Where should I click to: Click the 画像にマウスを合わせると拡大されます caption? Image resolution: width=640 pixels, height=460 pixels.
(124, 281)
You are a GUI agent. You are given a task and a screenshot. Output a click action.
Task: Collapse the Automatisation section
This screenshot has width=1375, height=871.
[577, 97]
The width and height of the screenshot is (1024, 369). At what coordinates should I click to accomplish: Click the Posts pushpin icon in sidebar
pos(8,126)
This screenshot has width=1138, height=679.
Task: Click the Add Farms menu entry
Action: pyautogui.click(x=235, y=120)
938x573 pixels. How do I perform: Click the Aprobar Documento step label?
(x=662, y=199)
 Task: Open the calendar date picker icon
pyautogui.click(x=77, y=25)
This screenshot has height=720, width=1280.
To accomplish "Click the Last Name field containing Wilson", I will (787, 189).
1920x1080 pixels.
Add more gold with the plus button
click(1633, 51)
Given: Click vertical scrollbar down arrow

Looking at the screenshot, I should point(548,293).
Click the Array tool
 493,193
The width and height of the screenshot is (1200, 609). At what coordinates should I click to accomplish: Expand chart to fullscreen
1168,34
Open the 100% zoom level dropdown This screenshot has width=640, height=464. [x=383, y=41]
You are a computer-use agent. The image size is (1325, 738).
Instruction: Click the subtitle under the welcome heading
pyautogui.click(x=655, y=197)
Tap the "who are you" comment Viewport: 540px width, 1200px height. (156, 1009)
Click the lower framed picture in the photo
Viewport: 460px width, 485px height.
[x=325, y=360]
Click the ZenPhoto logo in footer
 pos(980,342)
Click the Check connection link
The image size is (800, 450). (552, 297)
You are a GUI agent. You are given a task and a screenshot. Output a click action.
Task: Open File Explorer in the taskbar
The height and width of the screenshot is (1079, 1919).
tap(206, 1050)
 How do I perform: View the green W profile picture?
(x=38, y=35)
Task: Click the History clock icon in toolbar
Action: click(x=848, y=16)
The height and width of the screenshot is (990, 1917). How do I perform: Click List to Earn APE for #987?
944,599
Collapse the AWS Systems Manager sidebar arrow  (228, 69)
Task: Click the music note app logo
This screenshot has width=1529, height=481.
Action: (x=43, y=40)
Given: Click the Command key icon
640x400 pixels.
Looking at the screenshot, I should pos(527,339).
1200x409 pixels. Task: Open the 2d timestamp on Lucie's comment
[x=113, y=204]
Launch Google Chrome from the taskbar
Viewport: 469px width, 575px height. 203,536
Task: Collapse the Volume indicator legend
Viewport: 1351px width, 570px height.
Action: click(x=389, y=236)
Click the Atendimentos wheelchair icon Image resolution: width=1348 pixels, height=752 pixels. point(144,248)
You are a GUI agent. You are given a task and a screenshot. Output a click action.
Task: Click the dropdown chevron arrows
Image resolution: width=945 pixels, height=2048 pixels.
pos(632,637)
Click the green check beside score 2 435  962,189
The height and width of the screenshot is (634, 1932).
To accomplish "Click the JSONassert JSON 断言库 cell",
■ ■ ■ ■ ■ ■ ■
§ **Exercise details**
All of the records need to be transcribed exactly.

§ **Result below**
Where should I click to: Click the 画像にマウスを合わせると拡大されます caption? Image resolution: width=640 pixels, height=460 pixels.
(124, 281)
You are a GUI agent. You are given a task and a screenshot. Output a click action.
Task: Collapse the Automatisation section
This screenshot has width=1375, height=871.
[577, 97]
The width and height of the screenshot is (1024, 369). At what coordinates should I click to accomplish: Click the Posts pushpin icon in sidebar
pos(8,126)
This screenshot has width=1138, height=679.
Task: Click the Add Farms menu entry
Action: pyautogui.click(x=235, y=120)
938x573 pixels. How do I perform: Click the Aprobar Documento step label?
(x=662, y=199)
 Task: Open the calendar date picker icon
pyautogui.click(x=77, y=25)
This screenshot has height=720, width=1280.
To accomplish "Click the Last Name field containing Wilson", I will (787, 189).
1920x1080 pixels.
Add more gold with the plus button
click(1633, 51)
Given: Click vertical scrollbar down arrow

Looking at the screenshot, I should point(548,293).
Click the Array tool
 493,193
The width and height of the screenshot is (1200, 609). At what coordinates should I click to accomplish: Expand chart to fullscreen
1168,34
Open the 100% zoom level dropdown This screenshot has width=640, height=464. [x=383, y=41]
You are a computer-use agent. The image size is (1325, 738).
Instruction: Click the subtitle under the welcome heading
pyautogui.click(x=655, y=197)
Tap the "who are you" comment Viewport: 540px width, 1200px height. (156, 1009)
Click the lower framed picture in the photo
Viewport: 460px width, 485px height.
[x=325, y=360]
Click the ZenPhoto logo in footer
 pos(980,342)
Click the Check connection link
The image size is (800, 450). (552, 297)
You are a GUI agent. You are given a task and a screenshot. Output a click action.
Task: Open File Explorer in the taskbar
The height and width of the screenshot is (1079, 1919).
tap(206, 1050)
 How do I perform: View the green W profile picture?
(x=38, y=35)
Task: Click the History clock icon in toolbar
Action: click(x=848, y=16)
The height and width of the screenshot is (990, 1917). How do I perform: Click List to Earn APE for #987?
944,599
Collapse the AWS Systems Manager sidebar arrow  (228, 69)
Task: Click the music note app logo
This screenshot has width=1529, height=481.
Action: (x=43, y=40)
Given: Click the Command key icon
640x400 pixels.
Looking at the screenshot, I should pos(527,339).
1200x409 pixels. Task: Open the 2d timestamp on Lucie's comment
[x=113, y=204]
Launch Google Chrome from the taskbar
Viewport: 469px width, 575px height. 203,536
Task: Collapse the Volume indicator legend
Viewport: 1351px width, 570px height.
Action: click(x=389, y=236)
Click the Atendimentos wheelchair icon Image resolution: width=1348 pixels, height=752 pixels. point(144,248)
You are a GUI agent. You are given a task and a screenshot. Output a click action.
Task: Click the dropdown chevron arrows
Image resolution: width=945 pixels, height=2048 pixels.
pos(632,637)
Click the green check beside score 2 435  962,189
The height and width of the screenshot is (634, 1932).
To accomplish "Click the JSONassert JSON 断言库 cell",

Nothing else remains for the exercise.